Systems Thinking in the wild; some examples

Critics are right; so much of systems thinking out there in the wild is still Peter Senge / systems dynamics / stock-and-flow / naive systems mapping. Not that I’m critical of all these examples, but it’s good to do a survey occasionaly.

Modern materials handling:

COVID-19, Systems Thinking and Preparing for the Next Pandemic

We now know that disruptions are inevitable. To handle the next pandemic effectively, decision makers need to grasp what worked, what didn’t and why

“Systems thinking posits that managers make better decisions if they know how a system works; that is, if they pull lever “Y” what happens to the rest of the system? Systems thinking presupposes three prerequisites: An understanding how elements in a system interact to affect performance, access to information to assess tradeoffs, and insight into constraints. When managers fail to use systems thinking, they tend to make myopic decisions with costly, even painful, outcomes.”

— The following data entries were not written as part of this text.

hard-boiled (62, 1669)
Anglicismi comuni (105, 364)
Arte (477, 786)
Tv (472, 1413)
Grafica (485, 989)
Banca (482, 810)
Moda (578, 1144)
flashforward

How systems thinking is guiding El Tímpano’s reporting on health & overcrowded housing

“We convened reporters and editors from KQED, El Tecolote, The Oaklandside, Reveal, The Mercury News, and Bay City News, using a systems thinking tool called the “iceberg model” to collaboratively map the structures, policies, and ideas fueling Oakland’s overcrowded housing crisis. Participants broke into small groups and brainstormed examples for each layer of the iceberg, pictured below.”

“From there, we began to create what systems thinkers call “feedback loops” — visual representations of self-perpetuating patterns, in this case, those related to overcrowding and poor health outcomes among Oakland’s Latino and Mayan immigrant communities. Through this process, we were better able to understand how different factors, such as access to rent relief, can have a domino effect, either improving tenants’ ability to live in healthy conditions, or driving further overcrowding.”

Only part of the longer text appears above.